Test No. of the present invention example For 1 to 6,
The winding start temperature is within the range of the present invention (600 ° C or 7
00 ° C.), the impact value can be obtained both in the case of the normal annealing method (, Test Nos. 1 to 3) used in the present invention and in the case of the two-step annealing method of the present invention (, Test Nos. 4 to 6). Is 3
It exceeds 0 J / cm ^2, and it can be seen that the steel sheet has sufficient toughness. Among them, in the treatment by the two-step annealing method of the present invention, even in the case of the sample material C, the impact value was 40 J / cm ²
, Which proves that the steel sheet has excellent toughness.

On the other hand, in the comparative example, the test No. in which the winding start temperature of the steel strip is higher than the range of the present invention. 7, 8, 1
At 0, the impact value was 30 J / cm ² or less and the toughness of the steel sheet was insufficient even if the spheroidizing annealing conditions were appropriate (the above or).

Even when the winding start temperature is 600 ° C. and is within the range of the present invention, impact is generated when the spheroidizing annealing condition by the two-step annealing method is outside the range of the present invention (Test No. 9). It was confirmed that the value was extremely low and there was a problem in the toughness of the steel sheet.

[0047]

Since the high carbon stainless steel sheet obtained by the production method of the present invention has high toughness, there is no risk of the steel sheet breaking when the hot rolled coil is deployed. Further, even if cold rolling is performed, there is no concern that edge cracks will occur or the steel sheet will break. Therefore, it is possible to safely manufacture a high carbon steel sheet having high toughness and high quality with a high yield. Furthermore, the production method of the present invention is capable of continuously producing high-carbon stainless steel sheets by utilizing the production equipment that has been conventionally used, and thus is excellent in that it can be mass-produced at a low production cost. It has features.

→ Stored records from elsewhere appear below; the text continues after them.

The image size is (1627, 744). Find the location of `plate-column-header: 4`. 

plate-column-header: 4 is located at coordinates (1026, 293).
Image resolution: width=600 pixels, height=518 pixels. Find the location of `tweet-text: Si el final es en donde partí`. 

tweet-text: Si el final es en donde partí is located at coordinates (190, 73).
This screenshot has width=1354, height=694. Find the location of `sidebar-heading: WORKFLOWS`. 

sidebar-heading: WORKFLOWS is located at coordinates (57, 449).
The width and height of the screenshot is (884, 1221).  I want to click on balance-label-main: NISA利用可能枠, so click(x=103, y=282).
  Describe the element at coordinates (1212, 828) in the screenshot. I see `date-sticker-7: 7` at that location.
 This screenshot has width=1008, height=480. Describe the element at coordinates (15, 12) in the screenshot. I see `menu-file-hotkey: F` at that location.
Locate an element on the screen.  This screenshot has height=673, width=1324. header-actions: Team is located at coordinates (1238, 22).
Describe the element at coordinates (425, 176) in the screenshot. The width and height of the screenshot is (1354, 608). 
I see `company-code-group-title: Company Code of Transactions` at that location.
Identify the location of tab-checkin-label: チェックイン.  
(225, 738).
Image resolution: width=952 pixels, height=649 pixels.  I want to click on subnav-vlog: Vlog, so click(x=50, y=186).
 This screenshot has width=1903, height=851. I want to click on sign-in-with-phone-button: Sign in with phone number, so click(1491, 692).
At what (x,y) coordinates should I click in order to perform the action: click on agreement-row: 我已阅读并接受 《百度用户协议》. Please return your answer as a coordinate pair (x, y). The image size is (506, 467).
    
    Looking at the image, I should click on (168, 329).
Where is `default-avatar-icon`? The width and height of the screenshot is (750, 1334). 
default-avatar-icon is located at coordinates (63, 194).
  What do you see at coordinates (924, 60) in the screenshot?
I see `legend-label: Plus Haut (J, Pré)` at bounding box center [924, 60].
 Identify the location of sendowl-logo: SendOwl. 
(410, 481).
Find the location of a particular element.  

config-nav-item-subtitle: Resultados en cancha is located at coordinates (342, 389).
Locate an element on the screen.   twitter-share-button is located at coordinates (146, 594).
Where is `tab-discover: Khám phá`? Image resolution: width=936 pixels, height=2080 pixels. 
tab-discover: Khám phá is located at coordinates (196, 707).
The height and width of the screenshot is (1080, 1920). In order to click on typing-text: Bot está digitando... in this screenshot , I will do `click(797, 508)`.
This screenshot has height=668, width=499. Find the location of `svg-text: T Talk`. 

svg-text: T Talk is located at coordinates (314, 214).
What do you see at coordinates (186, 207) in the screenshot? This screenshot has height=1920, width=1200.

[Brief description of drawings]

FIG. 1 is a diagram showing a relationship between a winding start temperature of a steel strip and an impact value of a hot rolled steel sheet obtained.

Claims (2)

[Claims] 1. A weight ratio of C: 0.4 to 0.8%, C
In the method for producing a high carbon stainless steel sheet containing r: 11 to 16%, after hot rolling, a steel strip is wound at a temperature of 750 ° C. or lower to form a hot rolled coil, and the hot rolled coil is subjected to spheroidizing annealing treatment. A method for producing a high-carbon stainless steel sheet, which comprises applying the steel sheet. 2. A weight ratio of C: 0.4 to 0.8%, C
In a method for producing a high carbon stainless steel sheet containing r: 11 to 16%, after hot rolling, a steel strip is wound into a hot rolled coil at a temperature of 750 ° C. or lower, and then the hot rolled coil has A _C1
~ (A _C1 +100) and held at ℃ temperature range, further (A _C1
-100) to A _C1 ° C, the method for producing a high-carbon stainless steel sheet, which comprises performing a two-step annealing treatment.